EXERCISE DETAILS
Reproduce the entries. Match every word.

RECORDS TO PROCESS

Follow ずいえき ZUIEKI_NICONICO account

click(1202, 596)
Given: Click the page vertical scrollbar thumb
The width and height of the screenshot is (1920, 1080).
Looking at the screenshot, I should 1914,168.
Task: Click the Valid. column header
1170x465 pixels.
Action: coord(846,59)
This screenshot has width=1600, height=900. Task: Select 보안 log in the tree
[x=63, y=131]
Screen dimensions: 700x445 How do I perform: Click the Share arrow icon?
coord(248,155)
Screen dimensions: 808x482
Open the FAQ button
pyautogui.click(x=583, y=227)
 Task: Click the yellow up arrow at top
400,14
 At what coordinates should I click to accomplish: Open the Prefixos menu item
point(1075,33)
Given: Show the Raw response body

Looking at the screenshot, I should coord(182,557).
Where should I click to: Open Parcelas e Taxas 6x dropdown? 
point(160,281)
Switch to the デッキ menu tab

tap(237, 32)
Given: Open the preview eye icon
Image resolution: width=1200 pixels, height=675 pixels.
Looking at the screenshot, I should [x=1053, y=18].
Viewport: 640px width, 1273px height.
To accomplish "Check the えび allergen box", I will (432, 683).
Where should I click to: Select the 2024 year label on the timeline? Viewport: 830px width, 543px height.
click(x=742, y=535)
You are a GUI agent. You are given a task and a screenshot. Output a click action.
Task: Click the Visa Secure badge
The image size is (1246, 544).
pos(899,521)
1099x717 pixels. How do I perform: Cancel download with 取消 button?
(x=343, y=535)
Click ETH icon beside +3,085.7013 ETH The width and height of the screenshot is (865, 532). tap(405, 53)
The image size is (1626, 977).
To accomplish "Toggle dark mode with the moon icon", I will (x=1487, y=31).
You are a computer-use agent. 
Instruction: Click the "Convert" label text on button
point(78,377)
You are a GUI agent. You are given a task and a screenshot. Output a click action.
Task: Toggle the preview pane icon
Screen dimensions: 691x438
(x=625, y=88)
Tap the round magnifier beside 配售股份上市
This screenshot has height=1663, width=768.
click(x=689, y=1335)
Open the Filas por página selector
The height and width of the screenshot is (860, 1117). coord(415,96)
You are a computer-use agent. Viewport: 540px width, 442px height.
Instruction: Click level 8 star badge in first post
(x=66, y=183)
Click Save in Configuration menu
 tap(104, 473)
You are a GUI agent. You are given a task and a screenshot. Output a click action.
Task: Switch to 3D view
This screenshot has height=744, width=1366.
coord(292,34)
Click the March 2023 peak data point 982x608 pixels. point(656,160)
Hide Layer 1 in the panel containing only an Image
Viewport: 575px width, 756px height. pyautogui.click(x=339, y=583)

ANSWER TO THE PROBLEM
Follow ずいえき ZUIEKI_NICONICO account

click(1202, 596)
Given: Click the page vertical scrollbar thumb
The width and height of the screenshot is (1920, 1080).
Looking at the screenshot, I should 1914,168.
Task: Click the Valid. column header
1170x465 pixels.
Action: coord(846,59)
This screenshot has width=1600, height=900. Task: Select 보안 log in the tree
[x=63, y=131]
Screen dimensions: 700x445 How do I perform: Click the Share arrow icon?
coord(248,155)
Screen dimensions: 808x482
Open the FAQ button
pyautogui.click(x=583, y=227)
 Task: Click the yellow up arrow at top
400,14
 At what coordinates should I click to accomplish: Open the Prefixos menu item
point(1075,33)
Given: Show the Raw response body

Looking at the screenshot, I should coord(182,557).
Where should I click to: Open Parcelas e Taxas 6x dropdown? 
point(160,281)
Switch to the デッキ menu tab

tap(237, 32)
Given: Open the preview eye icon
Image resolution: width=1200 pixels, height=675 pixels.
Looking at the screenshot, I should [x=1053, y=18].
Viewport: 640px width, 1273px height.
To accomplish "Check the えび allergen box", I will (432, 683).
Where should I click to: Select the 2024 year label on the timeline? Viewport: 830px width, 543px height.
click(x=742, y=535)
You are a GUI agent. You are given a task and a screenshot. Output a click action.
Task: Click the Visa Secure badge
The image size is (1246, 544).
pos(899,521)
1099x717 pixels. How do I perform: Cancel download with 取消 button?
(x=343, y=535)
Click ETH icon beside +3,085.7013 ETH The width and height of the screenshot is (865, 532). tap(405, 53)
The image size is (1626, 977).
To accomplish "Toggle dark mode with the moon icon", I will (x=1487, y=31).
You are a computer-use agent. 
Instruction: Click the "Convert" label text on button
point(78,377)
You are a GUI agent. You are given a task and a screenshot. Output a click action.
Task: Toggle the preview pane icon
Screen dimensions: 691x438
(x=625, y=88)
Tap the round magnifier beside 配售股份上市
This screenshot has height=1663, width=768.
click(x=689, y=1335)
Open the Filas por página selector
The height and width of the screenshot is (860, 1117). coord(415,96)
You are a computer-use agent. Viewport: 540px width, 442px height.
Instruction: Click level 8 star badge in first post
(x=66, y=183)
Click Save in Configuration menu
 tap(104, 473)
You are a GUI agent. You are given a task and a screenshot. Output a click action.
Task: Switch to 3D view
This screenshot has height=744, width=1366.
coord(292,34)
Click the March 2023 peak data point 982x608 pixels. point(656,160)
Hide Layer 1 in the panel containing only an Image
Viewport: 575px width, 756px height. pyautogui.click(x=339, y=583)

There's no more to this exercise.